Umfrage zeigt: Menschen in Niedersachsen wollen mehr politischen Umsetzungswillen zum Schutz der Natur

Eine aktuelle Umfrage zeigt: Die Menschen in Niedersachsen befürworten parteiübergreifend (87%) das EU-Gesetz zur Wiederherstellung der Natur und wünschen sich darüber hinaus (74%) einen stärkeren politischen Umsetzungswillen.

Sonnenuntergang spiegelt sich in den Gewässern des Hochmoors

Hochmoor Theikenmeer - Foto: Andreas Schüring

14. Oktober 2025 - „Wenn 88 Prozent der Menschen in Niedersachsen fordern, dass Natur endlich wiederhergestellt wird, dann ist das kein Stimmungsbild – das ist ein klarer Handlungsauftrag an die Politik“, sagt Lamin Neffati, Pressesprecher des NABU Niedersachsen. „Die Erwartungen der Bevölkerung sind klar. Jetzt braucht es den politischen Willen, diesen Auftrag verantwortungsvoll umzusetzen.“

Die Menschen in Niedersachsen befürworten parteiübergreifend mit überragender Mehrheit (87%) das EU-Gesetz zur Wiederherstellung der Natur und wünschen sich darüber hinaus mit einer deutlichen Mehrheit von etwa drei Vierteln (74%) einen stärkeren politischen Umsetzungswillen. Das zeigt eine aktuelle repräsentative Umfrage, die im Auftrag des NABU vom Umfrageinstitut Civey durchgeführt wurde.

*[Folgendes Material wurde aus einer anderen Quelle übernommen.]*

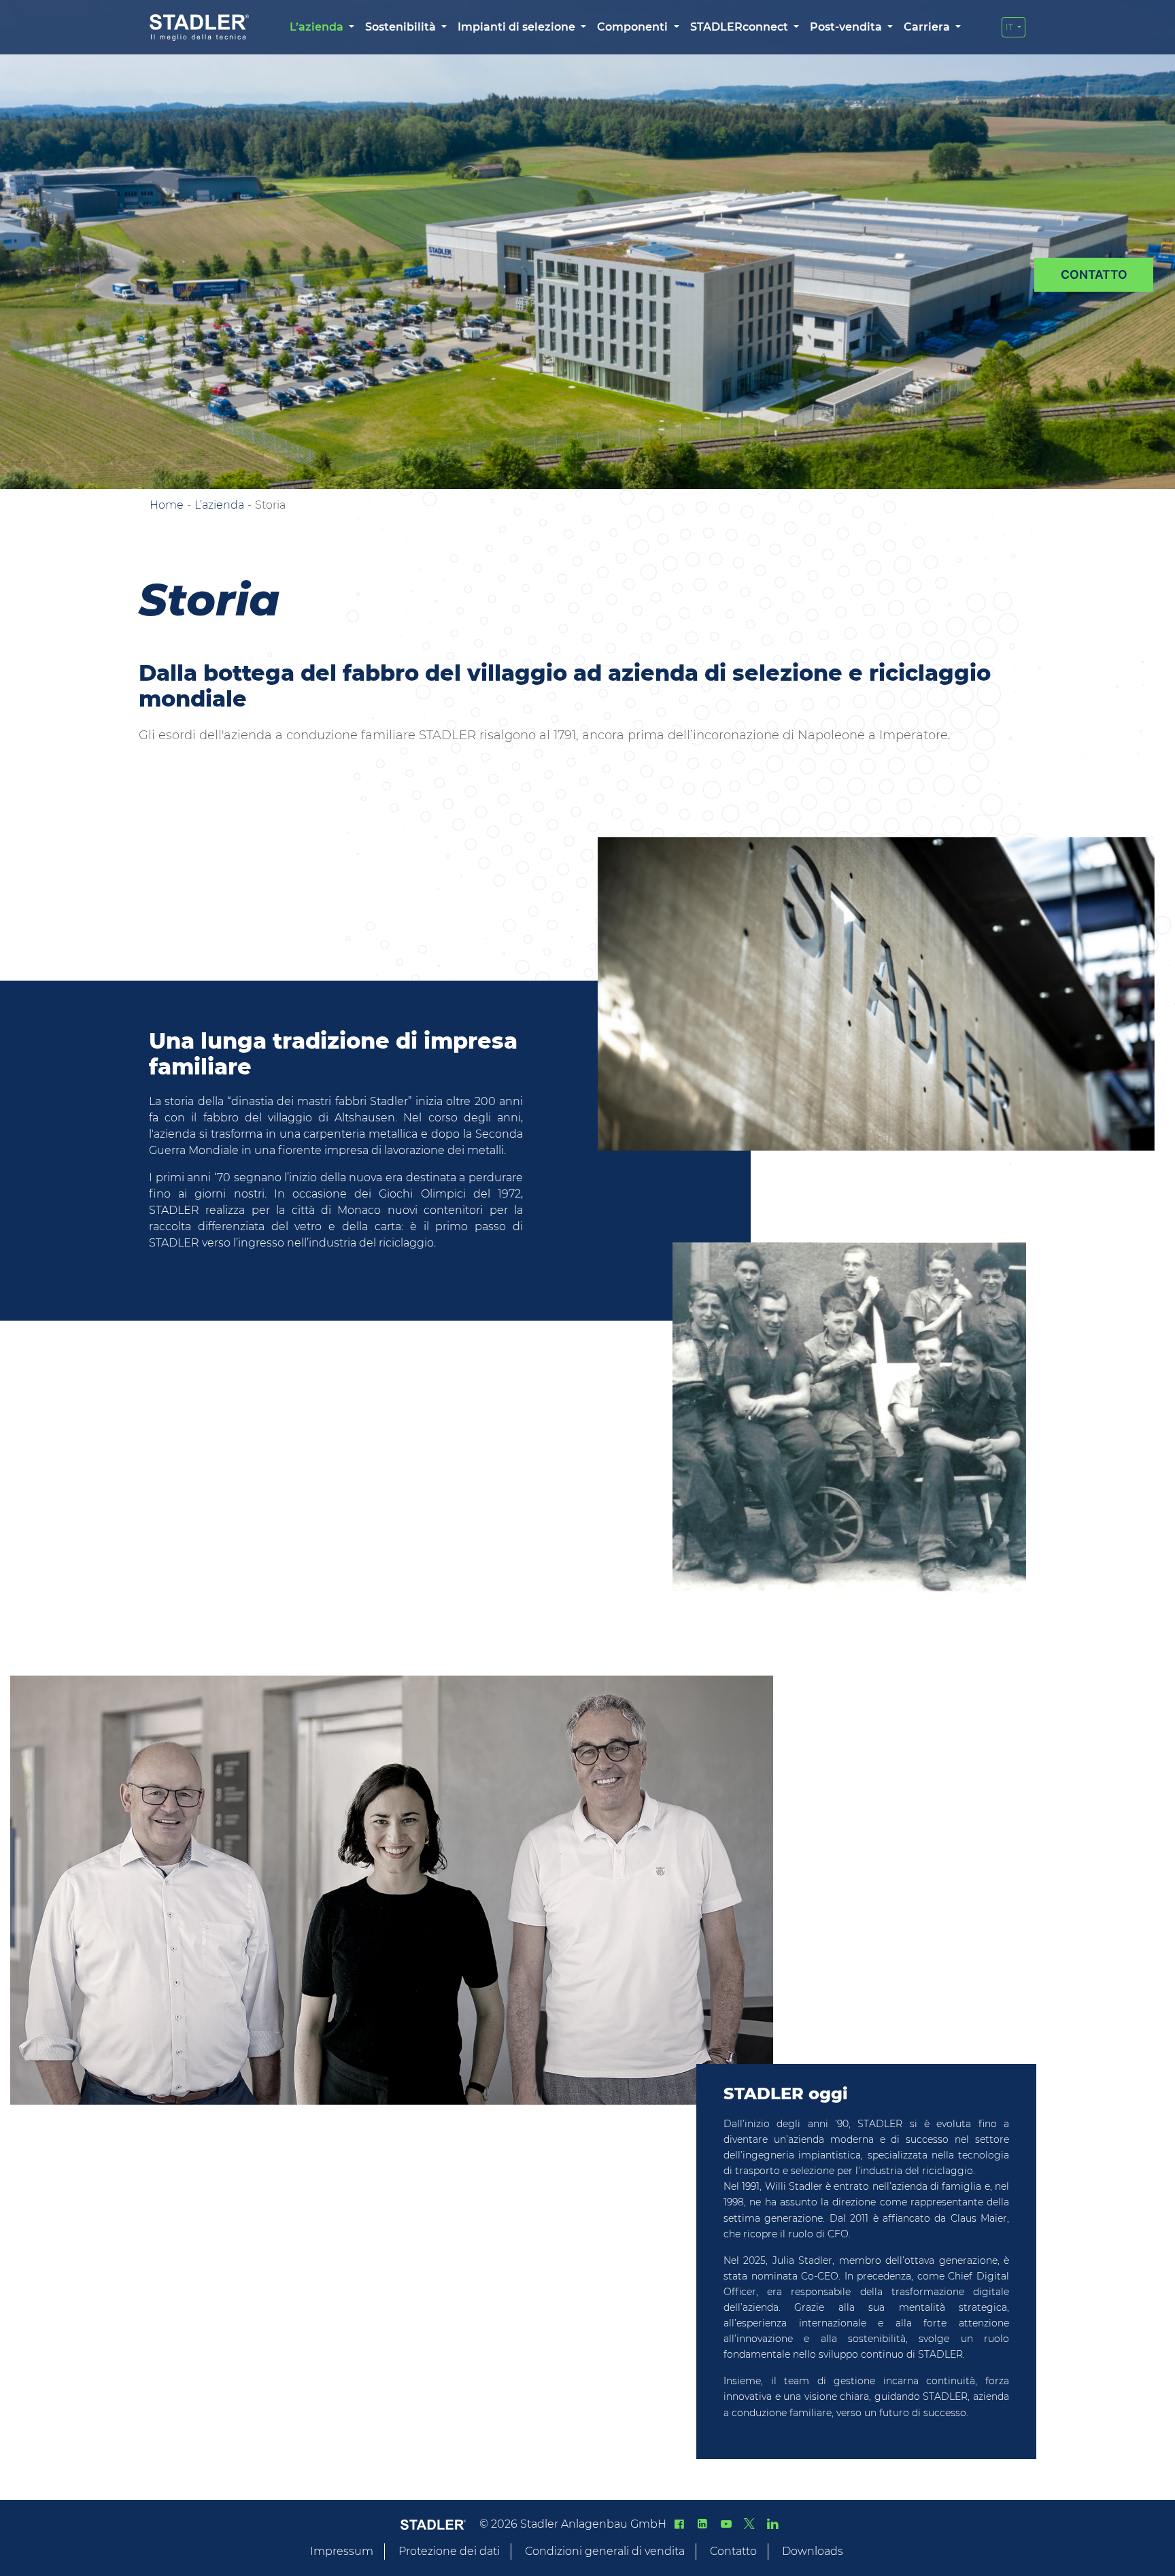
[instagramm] (772, 2524)
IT (1010, 27)
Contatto (733, 2551)
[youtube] (725, 2524)
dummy (1093, 275)
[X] (749, 2524)
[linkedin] (702, 2524)
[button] (322, 27)
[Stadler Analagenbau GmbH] (199, 27)
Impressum (341, 2551)
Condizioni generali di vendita (605, 2551)
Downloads (812, 2551)
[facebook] (679, 2524)
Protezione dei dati (449, 2551)
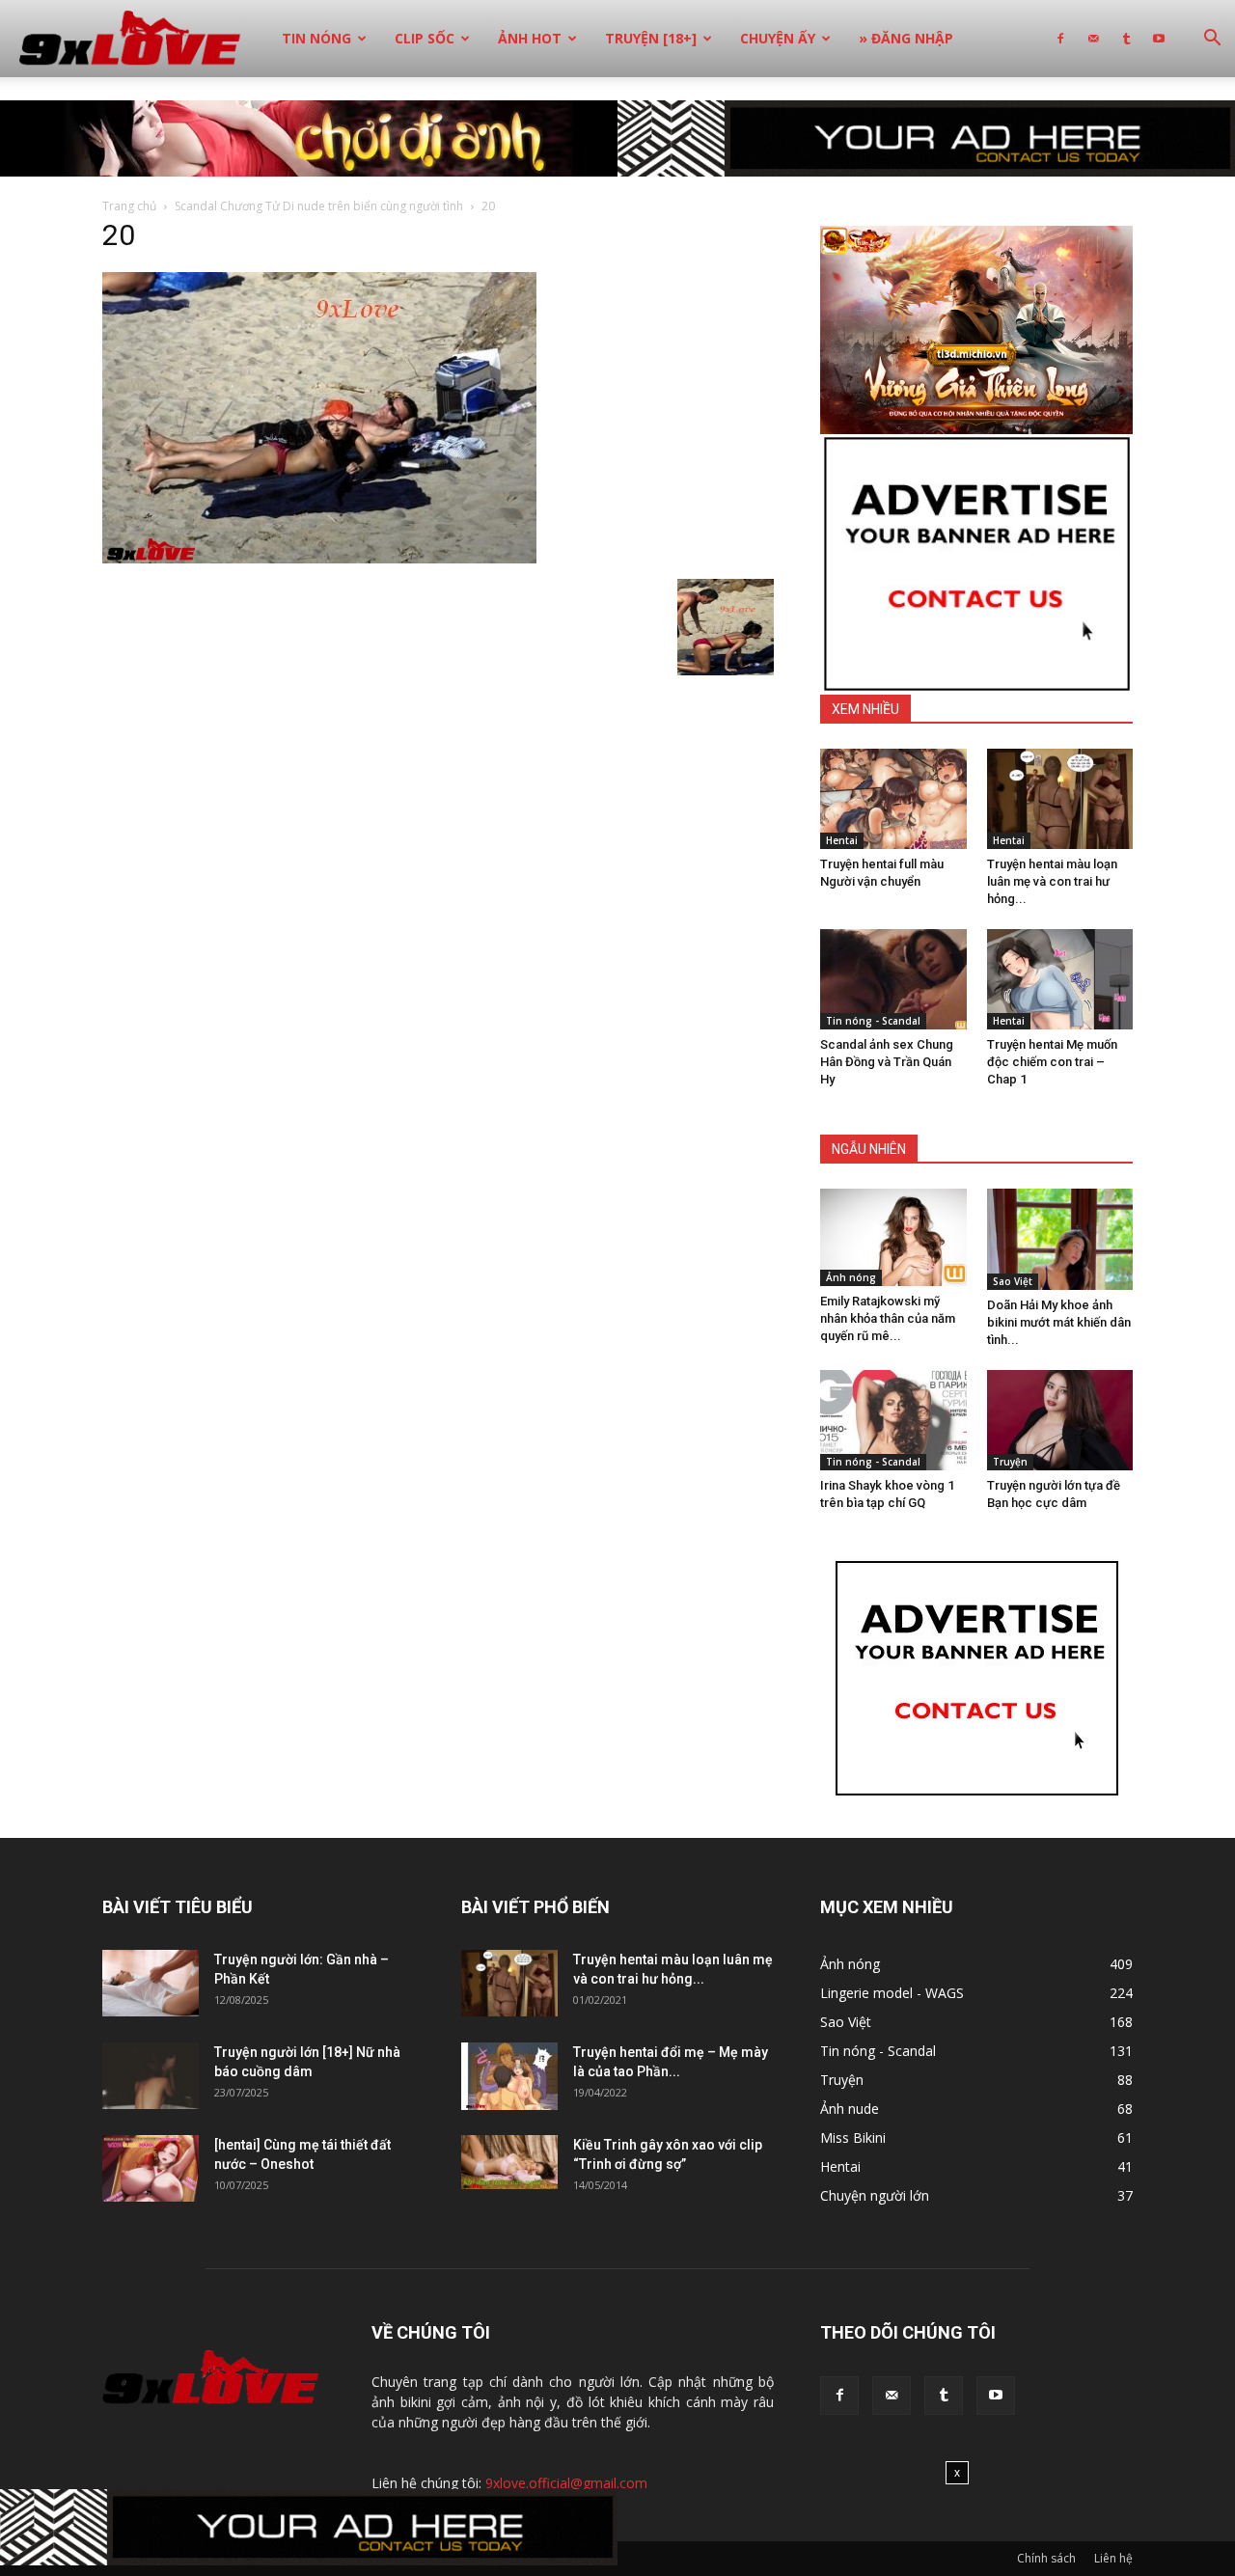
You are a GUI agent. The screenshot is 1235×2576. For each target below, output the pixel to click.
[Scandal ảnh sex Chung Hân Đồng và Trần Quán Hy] (893, 979)
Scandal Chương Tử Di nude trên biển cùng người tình (319, 206)
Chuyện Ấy (777, 38)
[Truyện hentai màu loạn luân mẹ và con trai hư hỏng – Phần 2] (1060, 799)
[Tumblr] (1126, 38)
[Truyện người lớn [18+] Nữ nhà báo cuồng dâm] (150, 2075)
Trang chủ (129, 206)
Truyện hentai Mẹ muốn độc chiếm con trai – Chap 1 (1052, 1061)
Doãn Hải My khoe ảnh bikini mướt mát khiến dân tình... (1059, 1322)
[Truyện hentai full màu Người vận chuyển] (893, 799)
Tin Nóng (316, 38)
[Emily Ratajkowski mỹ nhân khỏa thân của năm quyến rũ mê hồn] (893, 1237)
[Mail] (1093, 38)
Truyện (1010, 1461)
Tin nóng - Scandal (873, 1021)
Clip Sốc (424, 38)
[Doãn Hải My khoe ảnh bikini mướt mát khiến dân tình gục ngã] (1060, 1239)
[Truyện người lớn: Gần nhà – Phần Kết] (150, 1983)
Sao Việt (1012, 1281)
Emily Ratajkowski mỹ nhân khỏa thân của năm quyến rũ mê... (887, 1318)
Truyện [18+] (651, 38)
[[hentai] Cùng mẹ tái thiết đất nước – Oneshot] (150, 2168)
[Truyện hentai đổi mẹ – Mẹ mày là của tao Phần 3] (509, 2076)
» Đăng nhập (906, 38)
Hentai (842, 840)
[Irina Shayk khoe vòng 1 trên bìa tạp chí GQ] (893, 1420)
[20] (319, 558)
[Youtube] (1158, 38)
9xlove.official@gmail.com (566, 2483)
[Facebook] (1060, 38)
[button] (1212, 40)
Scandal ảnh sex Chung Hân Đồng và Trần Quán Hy (886, 1061)
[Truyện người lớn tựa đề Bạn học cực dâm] (1060, 1420)
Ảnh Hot (530, 38)
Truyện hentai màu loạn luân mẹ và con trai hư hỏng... (1052, 881)
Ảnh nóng (851, 1277)
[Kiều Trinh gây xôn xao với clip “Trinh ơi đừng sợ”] (509, 2162)
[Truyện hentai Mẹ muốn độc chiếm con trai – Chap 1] (1060, 979)
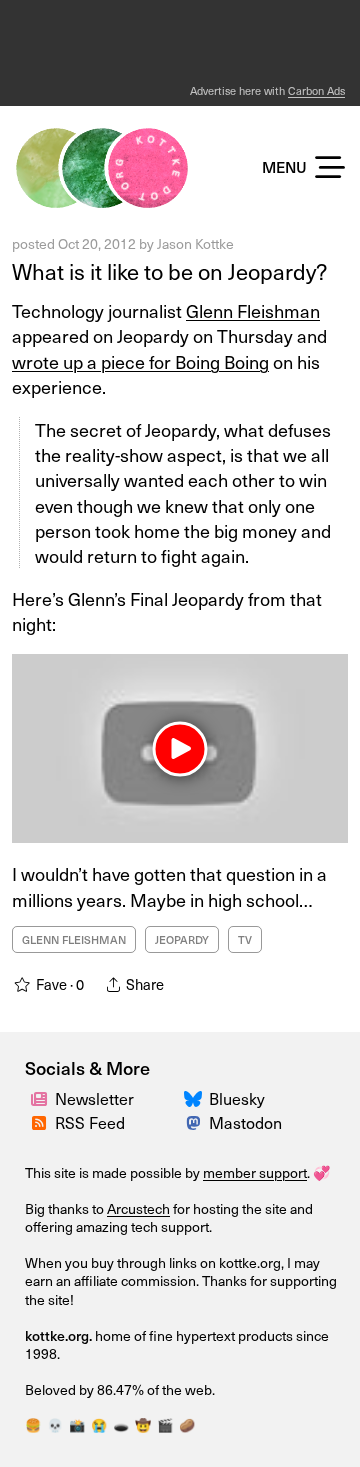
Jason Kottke (195, 243)
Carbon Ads (316, 90)
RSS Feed (90, 1122)
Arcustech (138, 1208)
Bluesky (237, 1098)
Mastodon (245, 1122)
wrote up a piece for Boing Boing (140, 361)
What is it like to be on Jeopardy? (169, 270)
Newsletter (94, 1098)
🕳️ (121, 1424)
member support (255, 1172)
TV (245, 939)
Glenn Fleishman (253, 310)
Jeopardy (182, 939)
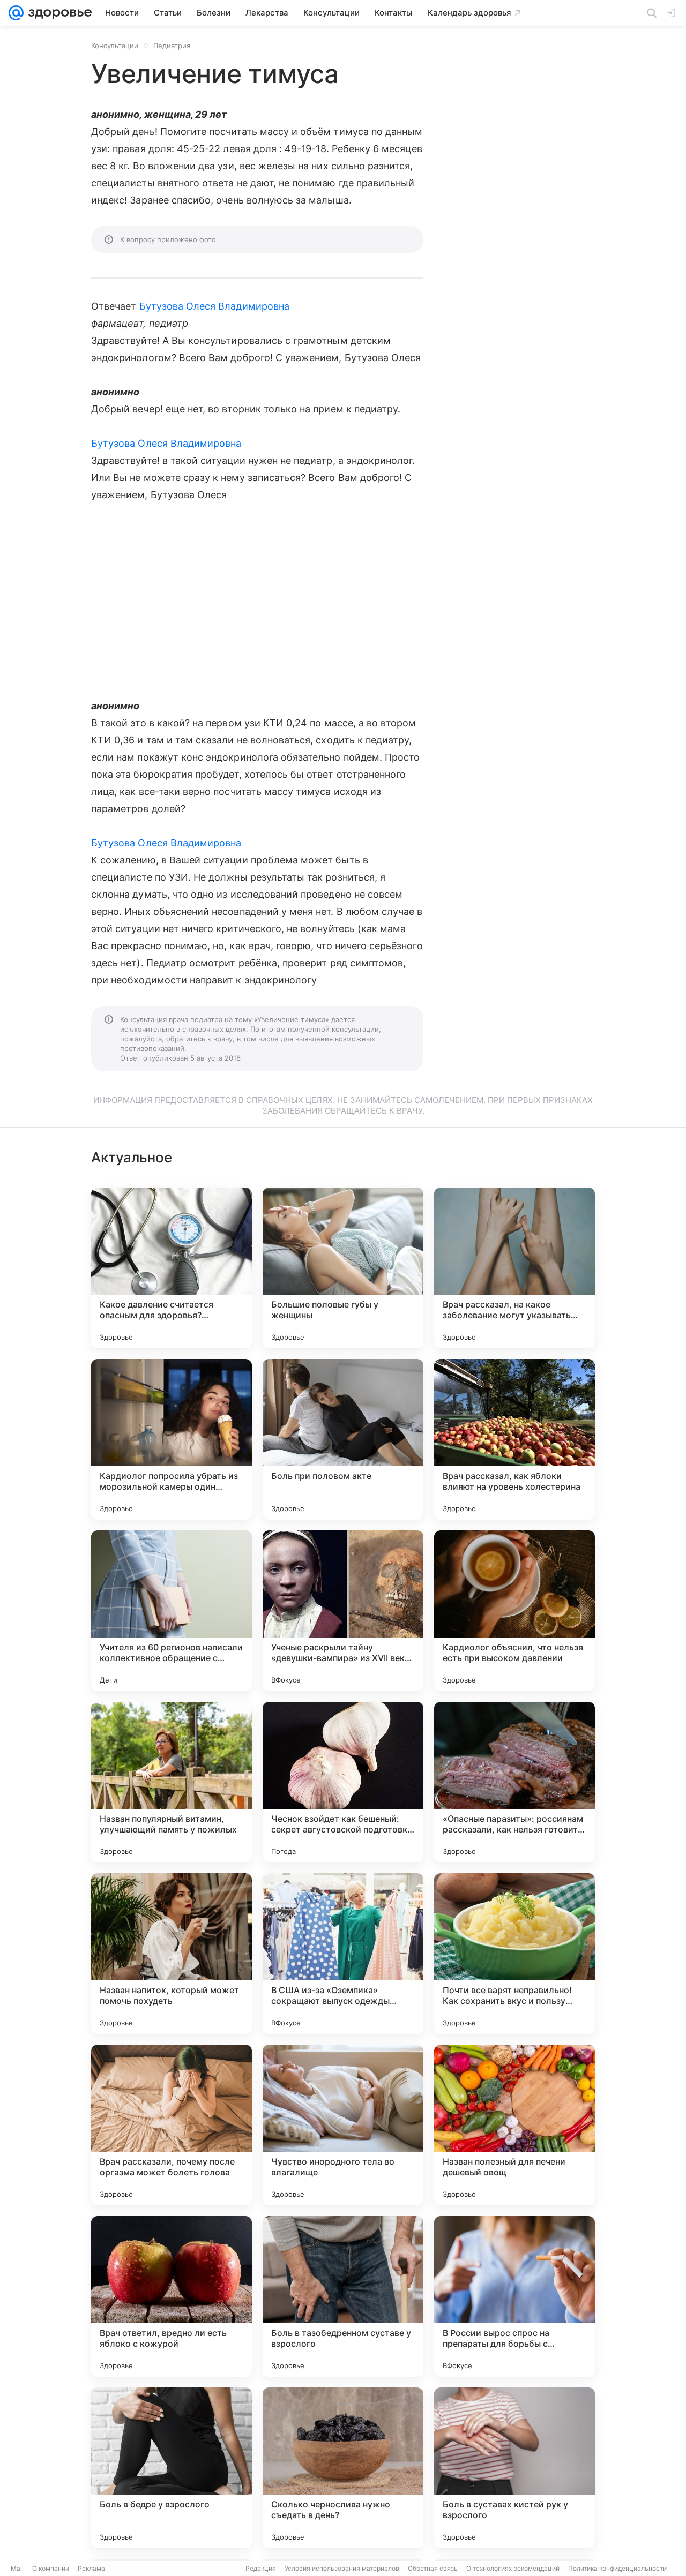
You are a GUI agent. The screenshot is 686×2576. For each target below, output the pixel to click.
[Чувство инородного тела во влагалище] (343, 2125)
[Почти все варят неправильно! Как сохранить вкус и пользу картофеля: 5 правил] (514, 1953)
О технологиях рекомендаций (513, 2568)
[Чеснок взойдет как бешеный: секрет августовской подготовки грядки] (343, 1782)
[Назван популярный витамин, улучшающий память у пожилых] (171, 1782)
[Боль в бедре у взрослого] (171, 2467)
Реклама (91, 2568)
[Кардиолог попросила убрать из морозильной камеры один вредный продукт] (171, 1439)
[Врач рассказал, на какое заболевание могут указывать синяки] (514, 1268)
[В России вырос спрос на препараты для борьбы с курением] (514, 2296)
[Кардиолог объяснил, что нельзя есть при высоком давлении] (514, 1610)
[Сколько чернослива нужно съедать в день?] (343, 2467)
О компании (50, 2568)
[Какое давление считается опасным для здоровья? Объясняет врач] (171, 1268)
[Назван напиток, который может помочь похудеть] (171, 1953)
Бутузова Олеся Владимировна (214, 306)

Bundesweit liegt bei den Anhänger*innen der Regierungsparteien CDU/CSU und SPD die Zustimmung zum Gesetz zur Wiederherstellung der Natur bei etwa 90 Prozent, nur noch übertroffen von der Zustimmung bei den Anhänger*innen der Grünen und der Linken.

„Die Ergebnisse sprechen eine deutliche Sprache: Die Menschen in Niedersachsen wollen, dass jetzt gehandelt wird“, betont Neffati. „Sie fordern klare politische Schritte, um unsere Natur zu schützen und verlorene Lebensräume zurückzugewinnen.“ Das Gesetz setzt dafür zum ersten Mal einen rechtlich bindenden Rahmen, um dem anhaltenden Verlust der Natur Einhalt zu gebieten. „Dieser Auftrag aus der Bevölkerung ist unmissverständlich. Die Politik ist jetzt gefordert, den Willen der Bevölkerung ernst zu nehmen und die Umsetzung in Niedersachsen entschlossen voranzutreiben. Aufschieben wäre ein fatales Signal – denn die Menschen wollen Ergebnisse, keine Ausreden“, so Neffati weiter.

Moorwiedervernässung ist Klimaschutz

Die überwältigende Mehrheit von 88% (in Niedersachsen) gab an, dass es ihnen wichtig sei, dass in Deutschland Maßnahmen ergriffen werden, um Natur langfristig zu erhalten oder wiederherzustellen. Auch für die Lebensqualität in der Region spielt Natur aus Sicht der Menschen eine zentrale Rolle, und zwar sowohl auf dem Land als auch in Regionen mit hoher Bevölkerungsdichte: Rund 95 Prozent der Befragten gaben an, die Natur sei für ihre Lebensqualität wichtig.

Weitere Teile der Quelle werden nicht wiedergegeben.